* Excerpted text:
<<<<

During the 1999-2000 season, approximately 58 percent of the Florida tomatoes sold were 5x6 packs, and about 28 percent were sold as 6x6's. Increasing the maximum diameter size of the 6x6 by 2/32 inch will give handlers the flexibility to reduce the number of smaller sized tomatoes packed in the 5x6-size designation.

A study conducted by Dr. John J. VanSickle at the University of Florida indicates that increasing the maximum diameter could result in an increase in the prices received for Florida tomatoes. The study indicates that if 1 percent of the smallest 5x6 size tomatoes are shifted into the smaller size categories, then prices for 5x6 size tomatoes could increase by .25 percent. With regard to 6x6 size tomatoes, the study indicates that the prices could increase by .15 percent. The increase in price would occur because of the redistribution of larger sized tomatoes into the smaller size designations, which is a response to consumer demand for a more consistent pack and slightly larger tomatoes.

Committee members do not believe that this change will create any confusion on the part of buyers. Rather, they stated that this change allows handlers more opportunity to address the demands of their buyers.

Consumers and buyers are demanding a slightly larger tomato. Smaller tomatoes with a less uniform pack have poor consumer acceptance, especially in chain stores. This change provides handlers with some flexibility to adjust the size composition and uniformity of their packs to address the needs of their customers.

This change does not affect the current exemption provided to producer field packed tomatoes as long as the containers are designated as 6x6 and larger. Specifically, field packed tomatoes designated as size 6x6 and larger are not subject to the maximum diameter specified in the order's rules and regulations for 6x6 sized tomatoes (65 FR 8247, February 18, 2000).

Section 8e of the Act requires that whenever grade, size, quality, or maturity requirements are in effect for certain commodities under a domestic marketing order, including tomatoes, imports of that commodity must meet the same or comparable requirements. However, the Act does not authorize the imposition of container requirements on imports, when such requirements are in effect under a domestic marketing order. Florida tomatoes must be packed in accordance with three specified size designations, and tomatoes falling into different size designations may not be commingled in a single container. These pack restrictions do not apply to imported tomatoes. Therefore, no change is necessary in the tomato import regulation as a result of this action.

Pursuant to requirements set forth in the Regulatory Flexibility Act (RFA), the Agricultural Marketing Service (AMS) has considered the economic impact of this action on small entities. Accordingly, AMS has prepared this final regulatory flexibility analysis.

The purpose of the RFA is to fit regulatory actions to the scale of business subject to such actions in order that small businesses will not be unduly or disproportionately burdened. Marketing orders issued pursuant to the Act, and the rules issued thereunder, are unique in that they are brought about through group action of essentially small entities acting on their own behalf. Thus, both statutes have small entity orientation and compatibility.

There are approximately 70 handlers of Florida tomatoes who are subject to regulation under the marketing order and approximately 130 tomato producers in the regulated area. Small agricultural service firms are defined by the Small Business Administration (SBA) as those having annual receipts of less than $5,000,000, and small agricultural producers are defined as those having annual receipts of less than $500,000 (13 CFR 121.201).

>>>>

* Data segment:

<<<<

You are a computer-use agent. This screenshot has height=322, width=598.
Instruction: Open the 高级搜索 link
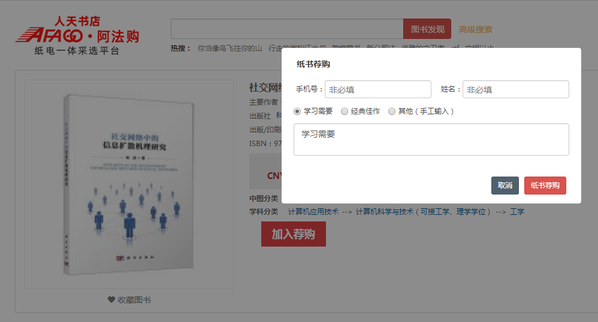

>>>>

* Required work: Revise the section of the Florida tomato text that begins at the words "Pursuant to requirements" and ends after "orientation and compatibility.", replacing "small entities" with "small businesses".

* Written answer:
Pursuant to requirements set forth in the Regulatory Flexibility Act (RFA), the Agricultural Marketing Service (AMS) has considered the economic impact of this action on small businesses. Accordingly, AMS has prepared this final regulatory flexibility analysis.

The purpose of the RFA is to fit regulatory actions to the scale of business subject to such actions in order that small businesses will not be unduly or disproportionately burdened. Marketing orders issued pursuant to the Act, and the rules issued thereunder, are unique in that they are brought about through group action of essentially small businesses acting on their own behalf. Thus, both statutes have small entity orientation and compatibility.